The disappearance of Malaysia Airlines Flight 370 has dominated the headlines in recent weeks, and clues are starting to accumulate that indicate that the plane was lost at sea. At the MIT Press blog, Robin Murphy writes about how underwater searches and investigations have increasingly come to rely on “disaster robots,” like the ones that found Air France flight AF447 in 2011. Murphy cautions that it’s crucial to remember that “robots don’t replace people, they add new capabilities.”
What is the relationship between the artist, the artwork, and the audience? This question has long been at the forefront of the field of aesthetics, and, in a recent three-part guest post at the University of Minnesota Press blog, Todd Cronan gives a brief history of the ways it has been answered, and tries to provide a new perspective on those answers through the works of variety of artists, including, among others, Shepard Fairey’s OBEY stickers, Olaf Eliasson’s Weather Project, John Cage’s 4’33”, Marcel Duchamp’s The Bride Striped Bare by Her Bachelors, Even, and Tristan Tzara’s “Dada Poem” from the “1918 Manifesto.”
At Island Press Field Notes, Emily Monosson details the revival of corn rootworms, “once the scourge of corn growers,” who have adapted to once again be able to eat corn genetically modified to produce a specific toxin designed to kill rootworms. Unfortunately, as Monosson points out, “[n]o matter how you feel about biotech, this is bad news because it can only lead to increased pesticide use.”

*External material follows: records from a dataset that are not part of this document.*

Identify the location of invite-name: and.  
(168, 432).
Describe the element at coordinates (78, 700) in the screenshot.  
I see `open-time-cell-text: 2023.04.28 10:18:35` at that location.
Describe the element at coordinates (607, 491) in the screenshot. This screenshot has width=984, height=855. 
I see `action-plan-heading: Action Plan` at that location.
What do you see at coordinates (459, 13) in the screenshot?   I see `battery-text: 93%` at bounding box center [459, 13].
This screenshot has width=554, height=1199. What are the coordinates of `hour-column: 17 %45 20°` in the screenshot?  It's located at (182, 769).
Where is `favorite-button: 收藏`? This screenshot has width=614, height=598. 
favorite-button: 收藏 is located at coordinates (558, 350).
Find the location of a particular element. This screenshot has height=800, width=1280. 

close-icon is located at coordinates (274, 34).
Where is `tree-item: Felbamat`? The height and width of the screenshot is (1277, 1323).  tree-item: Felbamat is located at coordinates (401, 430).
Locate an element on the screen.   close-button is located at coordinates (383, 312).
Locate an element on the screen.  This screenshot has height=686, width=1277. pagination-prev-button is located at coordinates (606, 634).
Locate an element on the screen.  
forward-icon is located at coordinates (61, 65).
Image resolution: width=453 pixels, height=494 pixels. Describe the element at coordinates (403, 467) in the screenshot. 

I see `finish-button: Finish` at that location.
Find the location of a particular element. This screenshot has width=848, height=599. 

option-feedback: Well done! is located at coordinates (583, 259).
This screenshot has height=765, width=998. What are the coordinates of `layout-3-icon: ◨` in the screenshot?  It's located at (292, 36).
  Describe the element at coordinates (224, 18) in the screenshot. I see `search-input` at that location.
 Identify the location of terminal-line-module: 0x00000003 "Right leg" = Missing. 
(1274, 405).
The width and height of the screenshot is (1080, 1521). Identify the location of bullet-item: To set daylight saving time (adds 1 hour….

The fate of wolves in the US and Canada is a controversial topic, with ever-shrinking hunting devastating wolf populations as much as any measures purposefully designed to eliminate them. In an interview at the Oregon State University Press blog, Aimee Lyn Eaton discusses the slowly increasing, but still “collared” wolf population in Oregon, and talks about the difficulties inherent in managing small wolf populations in the modern world.
Want to get up close and personal with a bunch of insects? The UPNEblog of the University Press of New England has a blog post on their new title, Art and Architecture of Insects, complete with a number of (surprisingly pretty) highly magnified pictures of bugs.
Spring has officially sprung after a seemingly interminable winter, and the Princeton University Press Blog is celebrating the occasion with a math and science post from Oscar Fernandez explaining two numbers that are crucial to the existence of the seasons here on earth: 92,000,000 and 23.4. (Fernandez does admit that “[i]t’s not entirely true that just two numbers explain the seasons,” but does bring up a valid point in his defense: discussing all the other relevant factors “would’ve made the title a lot longer.”)
Thanks again for reading this week’s roundup! Have a great weekend, and leave any thoughts in the comments!